• GIVEN REQUEST: Duplicate the lines below without any change, beginning with the line containing "Reset axes with the home icon" and ending after the line containing "I will point(80,353).".

(Pointing records for text and elements)
— BEGIN —
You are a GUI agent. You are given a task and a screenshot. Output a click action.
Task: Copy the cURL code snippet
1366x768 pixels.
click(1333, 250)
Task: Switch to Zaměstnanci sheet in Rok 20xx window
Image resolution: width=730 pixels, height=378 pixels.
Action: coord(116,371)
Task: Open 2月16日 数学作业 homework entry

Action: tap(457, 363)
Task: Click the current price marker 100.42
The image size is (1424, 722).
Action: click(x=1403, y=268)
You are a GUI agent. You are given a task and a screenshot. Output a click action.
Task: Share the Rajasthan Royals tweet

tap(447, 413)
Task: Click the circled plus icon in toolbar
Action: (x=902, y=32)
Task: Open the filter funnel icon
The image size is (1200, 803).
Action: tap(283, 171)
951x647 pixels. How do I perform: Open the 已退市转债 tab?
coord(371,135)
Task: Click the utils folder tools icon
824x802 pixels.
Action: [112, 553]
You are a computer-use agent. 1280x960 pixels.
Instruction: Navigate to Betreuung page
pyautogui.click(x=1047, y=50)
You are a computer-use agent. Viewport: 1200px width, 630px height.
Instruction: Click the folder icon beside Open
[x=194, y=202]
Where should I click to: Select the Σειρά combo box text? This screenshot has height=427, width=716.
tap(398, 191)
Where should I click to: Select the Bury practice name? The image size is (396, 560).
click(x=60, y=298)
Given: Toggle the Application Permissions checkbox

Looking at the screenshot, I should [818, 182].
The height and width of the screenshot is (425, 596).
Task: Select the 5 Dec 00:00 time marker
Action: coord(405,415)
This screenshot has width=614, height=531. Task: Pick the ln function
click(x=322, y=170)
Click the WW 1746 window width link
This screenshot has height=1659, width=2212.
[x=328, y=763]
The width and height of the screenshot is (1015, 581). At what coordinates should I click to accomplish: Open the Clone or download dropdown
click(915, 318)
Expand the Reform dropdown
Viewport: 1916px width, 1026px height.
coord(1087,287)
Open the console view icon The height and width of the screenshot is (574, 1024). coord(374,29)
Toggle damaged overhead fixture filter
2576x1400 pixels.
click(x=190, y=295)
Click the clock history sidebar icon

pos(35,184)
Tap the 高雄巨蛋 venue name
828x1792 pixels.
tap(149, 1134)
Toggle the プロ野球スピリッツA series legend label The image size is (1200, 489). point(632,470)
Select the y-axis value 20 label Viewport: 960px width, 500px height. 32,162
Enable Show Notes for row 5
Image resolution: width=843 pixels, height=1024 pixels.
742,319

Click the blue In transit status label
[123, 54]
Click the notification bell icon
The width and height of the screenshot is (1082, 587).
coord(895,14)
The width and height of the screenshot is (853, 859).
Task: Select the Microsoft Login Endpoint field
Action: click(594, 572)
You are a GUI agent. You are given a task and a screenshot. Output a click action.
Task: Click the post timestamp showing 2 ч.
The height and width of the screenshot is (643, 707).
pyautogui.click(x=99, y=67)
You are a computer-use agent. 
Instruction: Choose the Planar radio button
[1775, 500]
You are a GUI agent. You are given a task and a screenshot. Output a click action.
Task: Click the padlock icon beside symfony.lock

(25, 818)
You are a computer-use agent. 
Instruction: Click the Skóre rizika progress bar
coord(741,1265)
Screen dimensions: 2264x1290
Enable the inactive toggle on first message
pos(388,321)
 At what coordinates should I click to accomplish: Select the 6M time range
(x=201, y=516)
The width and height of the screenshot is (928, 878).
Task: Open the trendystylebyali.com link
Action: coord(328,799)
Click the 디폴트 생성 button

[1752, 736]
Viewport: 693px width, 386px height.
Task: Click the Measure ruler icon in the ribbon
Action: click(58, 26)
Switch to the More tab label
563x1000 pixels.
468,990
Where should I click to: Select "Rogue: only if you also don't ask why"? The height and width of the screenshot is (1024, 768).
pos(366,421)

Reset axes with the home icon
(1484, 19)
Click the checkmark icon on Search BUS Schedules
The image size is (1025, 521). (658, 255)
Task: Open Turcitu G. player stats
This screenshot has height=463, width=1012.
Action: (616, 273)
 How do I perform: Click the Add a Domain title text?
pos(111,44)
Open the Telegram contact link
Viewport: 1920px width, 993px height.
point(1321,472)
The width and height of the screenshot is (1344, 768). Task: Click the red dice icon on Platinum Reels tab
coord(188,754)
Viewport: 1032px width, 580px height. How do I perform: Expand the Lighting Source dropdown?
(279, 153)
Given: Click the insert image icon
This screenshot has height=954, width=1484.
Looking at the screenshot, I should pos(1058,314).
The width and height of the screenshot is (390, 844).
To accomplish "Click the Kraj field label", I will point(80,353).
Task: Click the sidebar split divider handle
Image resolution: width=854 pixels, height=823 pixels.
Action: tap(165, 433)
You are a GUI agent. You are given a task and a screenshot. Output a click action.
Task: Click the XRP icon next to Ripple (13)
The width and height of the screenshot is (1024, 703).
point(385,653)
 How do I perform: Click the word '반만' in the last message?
— END —
• SOLUTION TO THIS TASK:
Reset axes with the home icon
(1484, 19)
Click the checkmark icon on Search BUS Schedules
The image size is (1025, 521). (658, 255)
Task: Open Turcitu G. player stats
This screenshot has height=463, width=1012.
Action: (616, 273)
 How do I perform: Click the Add a Domain title text?
pos(111,44)
Open the Telegram contact link
Viewport: 1920px width, 993px height.
point(1321,472)
The width and height of the screenshot is (1344, 768). Task: Click the red dice icon on Platinum Reels tab
coord(188,754)
Viewport: 1032px width, 580px height. How do I perform: Expand the Lighting Source dropdown?
(279, 153)
Given: Click the insert image icon
This screenshot has height=954, width=1484.
Looking at the screenshot, I should pos(1058,314).
The width and height of the screenshot is (390, 844).
To accomplish "Click the Kraj field label", I will point(80,353).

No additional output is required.